== SUPPLIED MATERIAL ==
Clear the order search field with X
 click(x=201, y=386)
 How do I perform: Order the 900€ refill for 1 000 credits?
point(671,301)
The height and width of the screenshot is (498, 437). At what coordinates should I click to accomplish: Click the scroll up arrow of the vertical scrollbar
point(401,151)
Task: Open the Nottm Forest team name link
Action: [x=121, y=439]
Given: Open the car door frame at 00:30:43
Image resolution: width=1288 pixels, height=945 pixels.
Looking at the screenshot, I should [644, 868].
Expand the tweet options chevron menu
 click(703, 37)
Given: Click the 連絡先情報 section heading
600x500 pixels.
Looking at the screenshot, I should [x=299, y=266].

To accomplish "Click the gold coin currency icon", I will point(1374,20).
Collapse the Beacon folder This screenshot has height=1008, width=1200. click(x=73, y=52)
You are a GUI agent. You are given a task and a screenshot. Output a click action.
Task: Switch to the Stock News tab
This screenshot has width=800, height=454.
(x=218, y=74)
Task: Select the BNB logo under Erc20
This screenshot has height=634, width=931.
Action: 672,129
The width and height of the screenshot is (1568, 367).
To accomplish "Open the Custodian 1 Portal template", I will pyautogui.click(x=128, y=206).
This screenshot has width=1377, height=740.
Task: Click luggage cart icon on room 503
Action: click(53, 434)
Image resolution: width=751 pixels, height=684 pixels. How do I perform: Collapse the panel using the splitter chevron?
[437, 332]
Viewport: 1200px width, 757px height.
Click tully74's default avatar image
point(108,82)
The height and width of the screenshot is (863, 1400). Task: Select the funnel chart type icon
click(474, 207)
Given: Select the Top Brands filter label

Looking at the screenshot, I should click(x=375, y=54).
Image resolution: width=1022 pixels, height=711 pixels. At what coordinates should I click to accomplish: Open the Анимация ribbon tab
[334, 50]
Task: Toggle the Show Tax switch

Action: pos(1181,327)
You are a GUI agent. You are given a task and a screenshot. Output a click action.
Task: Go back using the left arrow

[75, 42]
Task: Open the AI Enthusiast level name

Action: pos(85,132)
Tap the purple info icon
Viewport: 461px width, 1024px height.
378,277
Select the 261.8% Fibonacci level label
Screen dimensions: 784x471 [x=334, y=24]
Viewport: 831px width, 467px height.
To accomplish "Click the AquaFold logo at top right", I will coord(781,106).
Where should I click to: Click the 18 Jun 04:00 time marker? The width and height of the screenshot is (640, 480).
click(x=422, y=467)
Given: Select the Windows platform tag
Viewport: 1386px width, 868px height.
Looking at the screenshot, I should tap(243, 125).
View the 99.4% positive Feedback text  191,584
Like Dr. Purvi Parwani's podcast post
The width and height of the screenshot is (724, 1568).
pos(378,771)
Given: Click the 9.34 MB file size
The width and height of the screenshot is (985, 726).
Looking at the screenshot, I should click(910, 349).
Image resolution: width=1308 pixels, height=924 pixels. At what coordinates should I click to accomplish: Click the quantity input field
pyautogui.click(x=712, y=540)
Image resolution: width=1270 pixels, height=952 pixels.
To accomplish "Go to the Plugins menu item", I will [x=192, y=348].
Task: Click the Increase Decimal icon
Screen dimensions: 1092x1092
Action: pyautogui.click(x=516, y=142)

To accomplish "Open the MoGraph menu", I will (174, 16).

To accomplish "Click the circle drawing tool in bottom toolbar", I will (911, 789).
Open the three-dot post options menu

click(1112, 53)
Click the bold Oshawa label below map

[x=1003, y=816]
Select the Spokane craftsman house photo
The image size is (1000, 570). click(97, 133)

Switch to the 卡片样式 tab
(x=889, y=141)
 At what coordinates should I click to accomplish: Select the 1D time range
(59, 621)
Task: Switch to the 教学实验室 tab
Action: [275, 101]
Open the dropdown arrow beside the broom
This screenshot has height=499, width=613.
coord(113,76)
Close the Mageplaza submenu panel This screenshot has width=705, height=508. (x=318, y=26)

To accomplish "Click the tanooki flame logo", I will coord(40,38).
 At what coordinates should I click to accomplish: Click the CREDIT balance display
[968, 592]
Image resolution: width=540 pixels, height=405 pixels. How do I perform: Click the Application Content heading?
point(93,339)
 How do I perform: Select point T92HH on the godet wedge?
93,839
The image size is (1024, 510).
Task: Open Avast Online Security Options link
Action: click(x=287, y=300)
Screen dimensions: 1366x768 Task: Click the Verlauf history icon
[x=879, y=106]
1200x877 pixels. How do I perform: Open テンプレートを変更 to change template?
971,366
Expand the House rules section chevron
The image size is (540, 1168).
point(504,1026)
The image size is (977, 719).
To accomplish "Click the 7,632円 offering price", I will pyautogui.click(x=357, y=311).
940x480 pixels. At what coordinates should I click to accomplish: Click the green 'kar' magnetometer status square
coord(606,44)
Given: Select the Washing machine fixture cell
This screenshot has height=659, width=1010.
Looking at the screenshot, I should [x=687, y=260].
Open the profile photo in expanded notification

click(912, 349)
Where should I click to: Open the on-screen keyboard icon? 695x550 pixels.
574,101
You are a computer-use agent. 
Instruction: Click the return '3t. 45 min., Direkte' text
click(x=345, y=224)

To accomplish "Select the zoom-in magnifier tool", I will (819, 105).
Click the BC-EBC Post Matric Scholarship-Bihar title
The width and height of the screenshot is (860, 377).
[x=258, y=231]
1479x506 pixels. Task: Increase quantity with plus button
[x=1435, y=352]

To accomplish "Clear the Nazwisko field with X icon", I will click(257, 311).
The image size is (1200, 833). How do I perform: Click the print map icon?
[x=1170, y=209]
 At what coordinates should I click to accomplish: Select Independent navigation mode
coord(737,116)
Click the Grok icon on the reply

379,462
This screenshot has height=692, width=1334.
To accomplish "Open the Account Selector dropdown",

== WORK REQUEST ==
Each record must be output exactly, with none omitted.

== FINISHED EXERCISE ==
Clear the order search field with X
 click(x=201, y=386)
 How do I perform: Order the 900€ refill for 1 000 credits?
point(671,301)
The height and width of the screenshot is (498, 437). At what coordinates should I click to accomplish: Click the scroll up arrow of the vertical scrollbar
point(401,151)
Task: Open the Nottm Forest team name link
Action: [x=121, y=439]
Given: Open the car door frame at 00:30:43
Image resolution: width=1288 pixels, height=945 pixels.
Looking at the screenshot, I should [644, 868].
Expand the tweet options chevron menu
 click(703, 37)
Given: Click the 連絡先情報 section heading
600x500 pixels.
Looking at the screenshot, I should [x=299, y=266].

To accomplish "Click the gold coin currency icon", I will point(1374,20).
Collapse the Beacon folder This screenshot has height=1008, width=1200. click(x=73, y=52)
You are a GUI agent. You are given a task and a screenshot. Output a click action.
Task: Switch to the Stock News tab
This screenshot has width=800, height=454.
(x=218, y=74)
Task: Select the BNB logo under Erc20
This screenshot has height=634, width=931.
Action: 672,129
The width and height of the screenshot is (1568, 367).
To accomplish "Open the Custodian 1 Portal template", I will pyautogui.click(x=128, y=206).
This screenshot has width=1377, height=740.
Task: Click luggage cart icon on room 503
Action: click(53, 434)
Image resolution: width=751 pixels, height=684 pixels. How do I perform: Collapse the panel using the splitter chevron?
[437, 332]
Viewport: 1200px width, 757px height.
Click tully74's default avatar image
point(108,82)
The height and width of the screenshot is (863, 1400). Task: Select the funnel chart type icon
click(474, 207)
Given: Select the Top Brands filter label

Looking at the screenshot, I should click(x=375, y=54).
Image resolution: width=1022 pixels, height=711 pixels. At what coordinates should I click to accomplish: Open the Анимация ribbon tab
[334, 50]
Task: Toggle the Show Tax switch

Action: pos(1181,327)
You are a GUI agent. You are given a task and a screenshot. Output a click action.
Task: Go back using the left arrow

[75, 42]
Task: Open the AI Enthusiast level name

Action: pos(85,132)
Tap the purple info icon
Viewport: 461px width, 1024px height.
378,277
Select the 261.8% Fibonacci level label
Screen dimensions: 784x471 [x=334, y=24]
Viewport: 831px width, 467px height.
To accomplish "Click the AquaFold logo at top right", I will coord(781,106).
Where should I click to: Click the 18 Jun 04:00 time marker? The width and height of the screenshot is (640, 480).
click(x=422, y=467)
Given: Select the Windows platform tag
Viewport: 1386px width, 868px height.
Looking at the screenshot, I should tap(243, 125).
View the 99.4% positive Feedback text  191,584
Like Dr. Purvi Parwani's podcast post
The width and height of the screenshot is (724, 1568).
pos(378,771)
Given: Click the 9.34 MB file size
The width and height of the screenshot is (985, 726).
Looking at the screenshot, I should click(910, 349).
Image resolution: width=1308 pixels, height=924 pixels. At what coordinates should I click to accomplish: Click the quantity input field
pyautogui.click(x=712, y=540)
Image resolution: width=1270 pixels, height=952 pixels.
To accomplish "Go to the Plugins menu item", I will [x=192, y=348].
Task: Click the Increase Decimal icon
Screen dimensions: 1092x1092
Action: pyautogui.click(x=516, y=142)

To accomplish "Open the MoGraph menu", I will (174, 16).

To accomplish "Click the circle drawing tool in bottom toolbar", I will (911, 789).
Open the three-dot post options menu

click(1112, 53)
Click the bold Oshawa label below map

[x=1003, y=816]
Select the Spokane craftsman house photo
The image size is (1000, 570). click(97, 133)

Switch to the 卡片样式 tab
(x=889, y=141)
 At what coordinates should I click to accomplish: Select the 1D time range
(59, 621)
Task: Switch to the 教学实验室 tab
Action: [275, 101]
Open the dropdown arrow beside the broom
This screenshot has height=499, width=613.
coord(113,76)
Close the Mageplaza submenu panel This screenshot has width=705, height=508. (x=318, y=26)

To accomplish "Click the tanooki flame logo", I will coord(40,38).
 At what coordinates should I click to accomplish: Click the CREDIT balance display
[968, 592]
Image resolution: width=540 pixels, height=405 pixels. How do I perform: Click the Application Content heading?
point(93,339)
 How do I perform: Select point T92HH on the godet wedge?
93,839
The image size is (1024, 510).
Task: Open Avast Online Security Options link
Action: click(x=287, y=300)
Screen dimensions: 1366x768 Task: Click the Verlauf history icon
[x=879, y=106]
1200x877 pixels. How do I perform: Open テンプレートを変更 to change template?
971,366
Expand the House rules section chevron
The image size is (540, 1168).
point(504,1026)
The image size is (977, 719).
To accomplish "Click the 7,632円 offering price", I will pyautogui.click(x=357, y=311).
940x480 pixels. At what coordinates should I click to accomplish: Click the green 'kar' magnetometer status square
coord(606,44)
Given: Select the Washing machine fixture cell
This screenshot has height=659, width=1010.
Looking at the screenshot, I should [x=687, y=260].
Open the profile photo in expanded notification

click(912, 349)
Where should I click to: Open the on-screen keyboard icon? 695x550 pixels.
574,101
You are a computer-use agent. 
Instruction: Click the return '3t. 45 min., Direkte' text
click(x=345, y=224)

To accomplish "Select the zoom-in magnifier tool", I will (819, 105).
Click the BC-EBC Post Matric Scholarship-Bihar title
The width and height of the screenshot is (860, 377).
[x=258, y=231]
1479x506 pixels. Task: Increase quantity with plus button
[x=1435, y=352]

To accomplish "Clear the Nazwisko field with X icon", I will click(257, 311).
The image size is (1200, 833). How do I perform: Click the print map icon?
[x=1170, y=209]
 At what coordinates should I click to accomplish: Select Independent navigation mode
coord(737,116)
Click the Grok icon on the reply

379,462
This screenshot has height=692, width=1334.
To accomplish "Open the Account Selector dropdown",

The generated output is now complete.